The events in The Swimmers are based on Otsuka’s own mother’s dementia. In an interview with NPR’s Terry Gross, Otsuka reflects back on the first symptoms her mother had and how it took years for them to take her to a neurologist and get the diagnosis. “[W]e were baking these crescent cookies,” she recalls, “and they just didn’t look right on the baking sheet. You know, they were not neat, little crescent rolls, which is what she would’ve made before.”
“What would have been different had you gotten an earlier diagnosis?” Gross asks.
“Compassion,” she responds.
Days and even months after my mother’s death, my father would pace around the kitchen, telling me about how the hollowness in my mother’s cheeks and her refusal to eat rice in the years up to her diagnosis were obvious signs of the cancer.
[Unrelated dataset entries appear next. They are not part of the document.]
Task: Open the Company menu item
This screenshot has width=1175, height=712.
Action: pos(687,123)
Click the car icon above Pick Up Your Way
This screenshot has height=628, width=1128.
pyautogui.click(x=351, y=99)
These signs we see now looking back—the diminishing appetite and the crescent cookies—were our own cracks at the bottom of our pool. We, the swimmers, felt uneasy but couldn’t tell if “the crack [was] just a crack . . . [o]r maybe [it was] a rupture.” Only after the pool closed and we were shut out of its waters forever did we wish for one more lap—one more time please, with meaning.
But even here, Otsuka is gentle with us. Sometimes there is no rationalization for illness or death, she reminds us. Sometimes it’s simply the hand we are dealt.
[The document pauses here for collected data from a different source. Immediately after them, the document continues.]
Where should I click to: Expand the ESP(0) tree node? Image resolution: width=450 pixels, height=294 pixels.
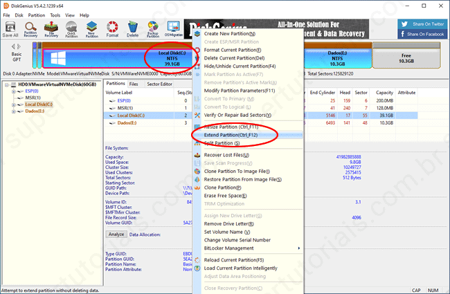tap(13, 91)
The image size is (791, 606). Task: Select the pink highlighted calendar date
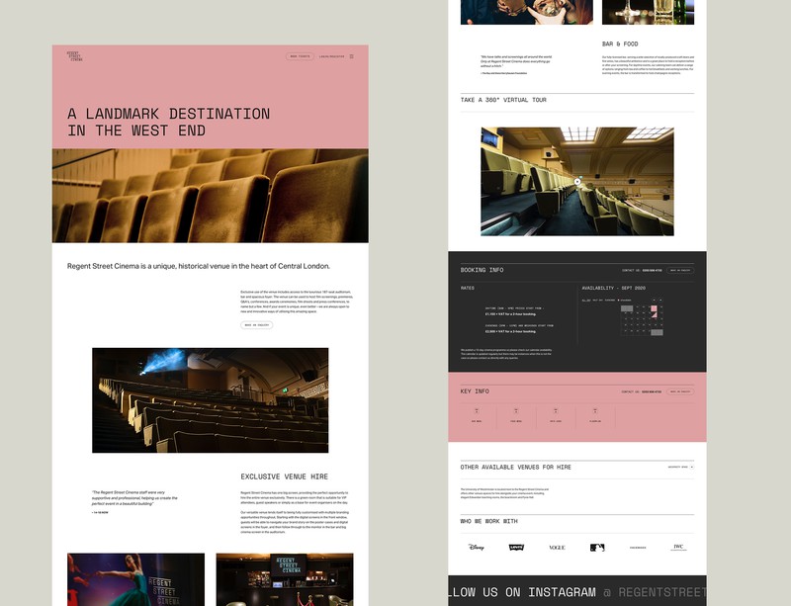(x=654, y=309)
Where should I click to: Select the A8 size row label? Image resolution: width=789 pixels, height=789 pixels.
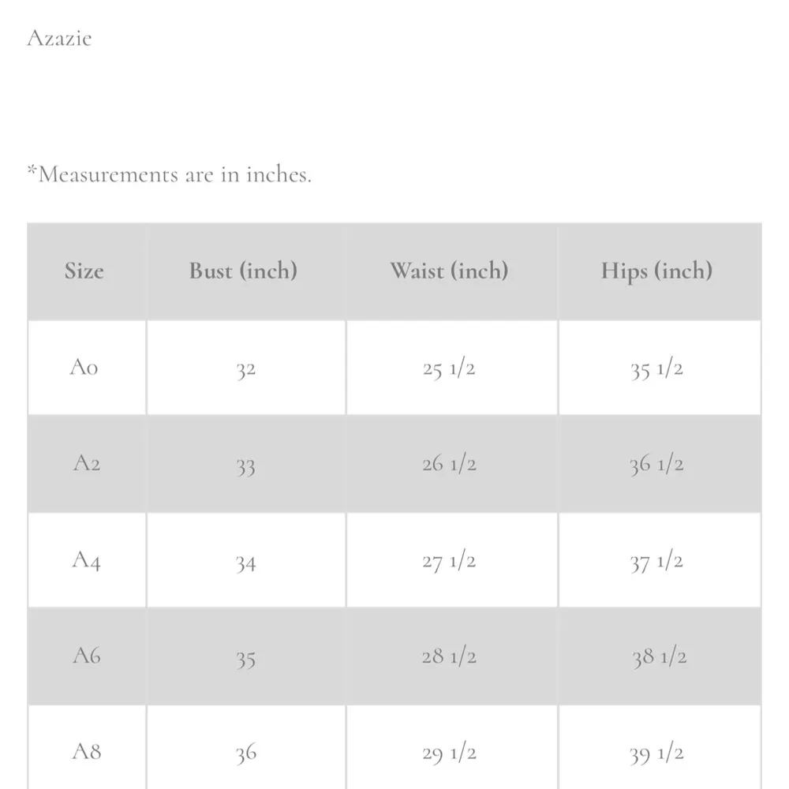[87, 751]
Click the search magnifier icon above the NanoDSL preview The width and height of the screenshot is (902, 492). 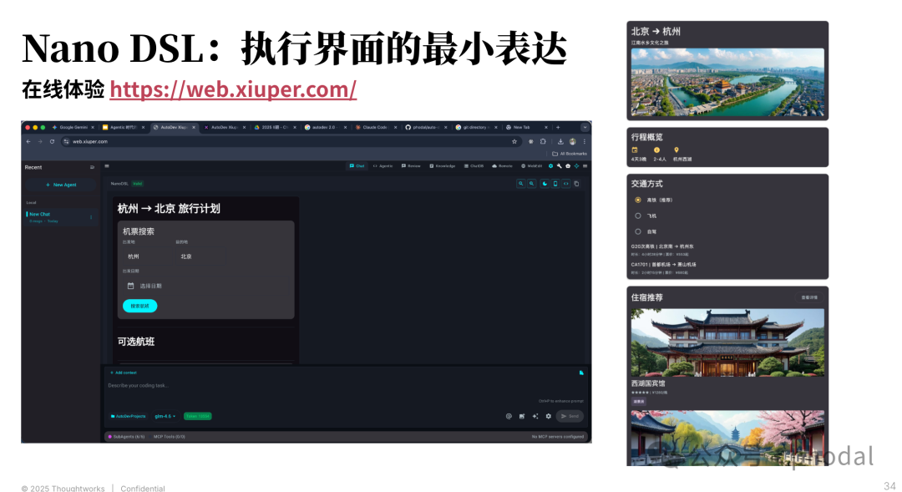coord(521,183)
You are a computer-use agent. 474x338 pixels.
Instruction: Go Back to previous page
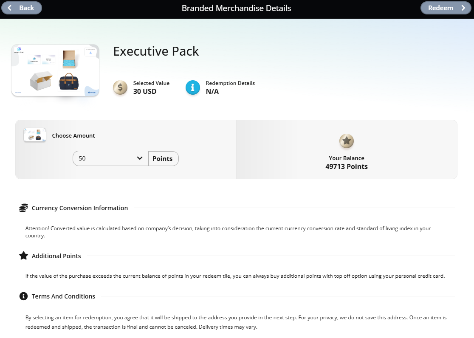[22, 8]
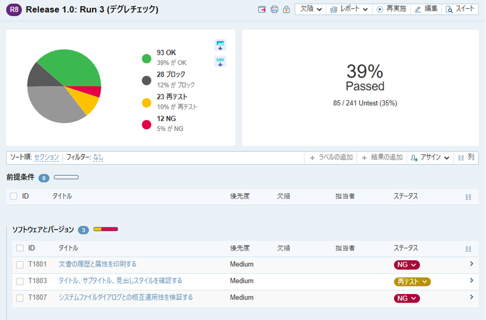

Books on Asian American women’s grief find me like tides drawn to the moon, and Otsuka’s The Swimmers came to me with uncanny timing. It’s been two years since my mother passed away, and I’m only now slowly going through the voicemails she left me, our Chinglish chat conversations, and our old photos, preserving them on three separate hard drives. A person disappearing leaves behind memories like gold dust, and I’m collecting this dust carefully.
In its own way, The Swimmers is Otsuka’s own form of preservation. Alice’s daughter clutches onto her memories, capturing new ones even as her mother’s fade. One scene in particular, toward the end when Alice barely recognizes her daughter anymore, renders one of these capturings:
Always, as you are walking away—you can’t help yourself—you turn around and look back. Sometimes she is watching you, but she doesn’t seem to recognize your face. Sometimes she is gazing off into space. Sometimes she is leaning over in her wheelchair and staring down, intently, with fierce concentration, at the top of her feet. She has already forgotten you. Today, however, when you turn around and look back, her hand is half raised in midair and slowly waving goodbye.
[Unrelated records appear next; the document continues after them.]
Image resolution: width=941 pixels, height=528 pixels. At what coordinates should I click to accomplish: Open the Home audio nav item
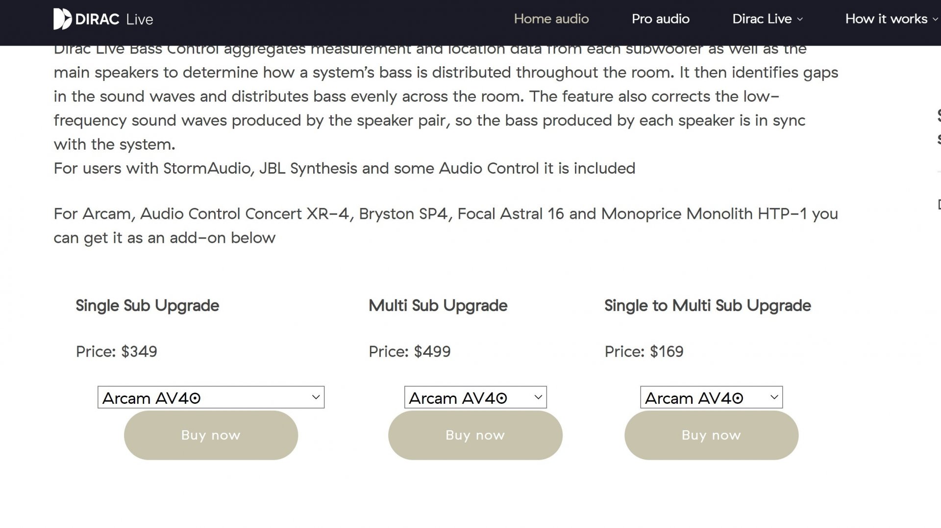551,19
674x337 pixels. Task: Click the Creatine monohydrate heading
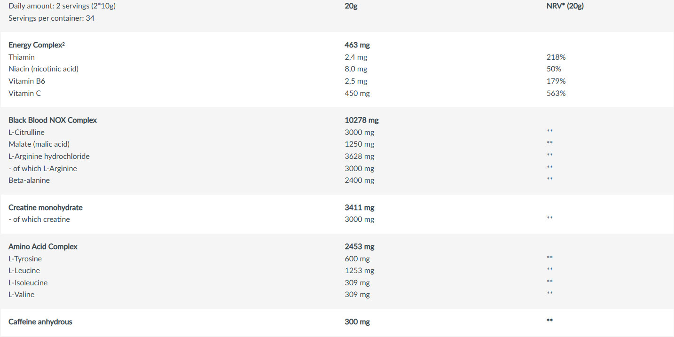point(46,208)
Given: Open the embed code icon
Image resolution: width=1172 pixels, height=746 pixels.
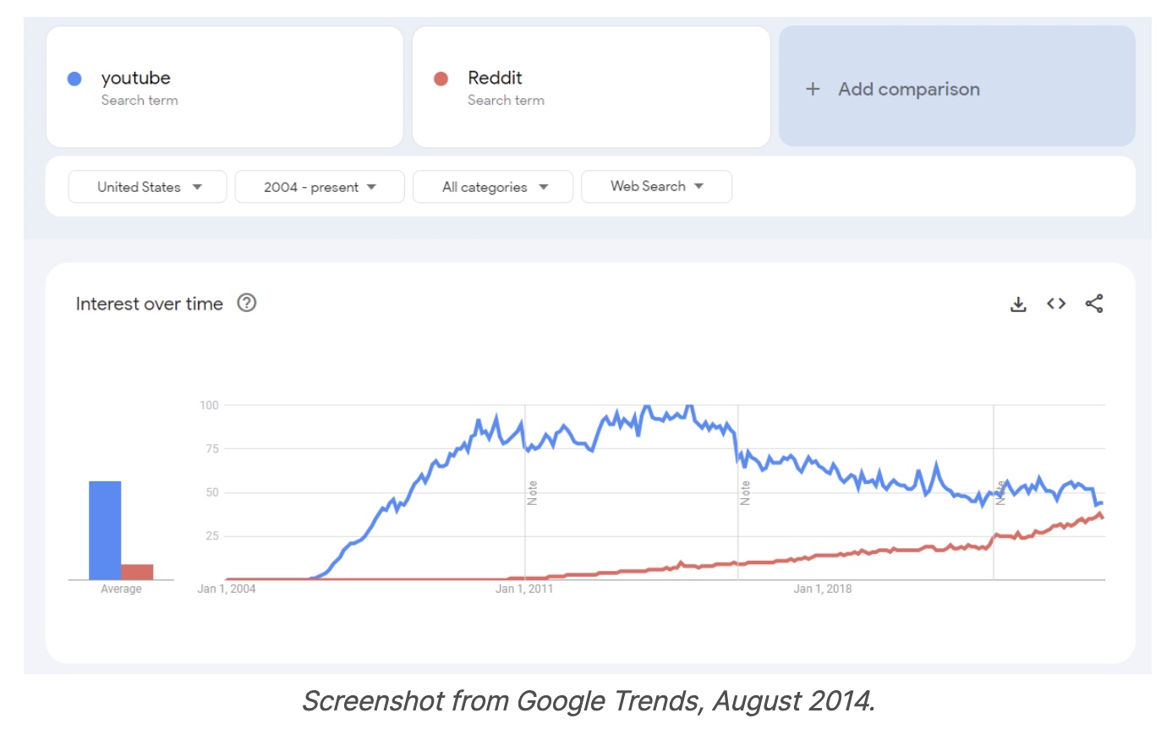Looking at the screenshot, I should point(1056,304).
A brief moment of recognition becomes a priceless artifact, stored carefully in the pages of this book.
A forgetting is a forgetting. A death is a death. After the memorials, the funerals, the endless influx of flowers and casserole dishes and well-meaning texts, the collective retreats back into their lives and all that is left is the individual, grieving for months and years and perhaps even the rest of their own life.
Ultimately, a death is a leaving. It is a departure. The world feels a little smaller, a little narrower when someone is gone. But in this narrowing is also all that is left behind: memories, precision, detail, The Swimmers. These things all say: Here once lived a mother, a descendent of Japanese immigrants, a daughter of Japanese Americans interned in the camps, a swimmer who loved an underground pool that once was the site of a glorious community, a girl who had her own lost loves and regrets who then grew into a woman who reapplied her lipstick each time she left the house.
Here once lived a mother who loved her daughter very much.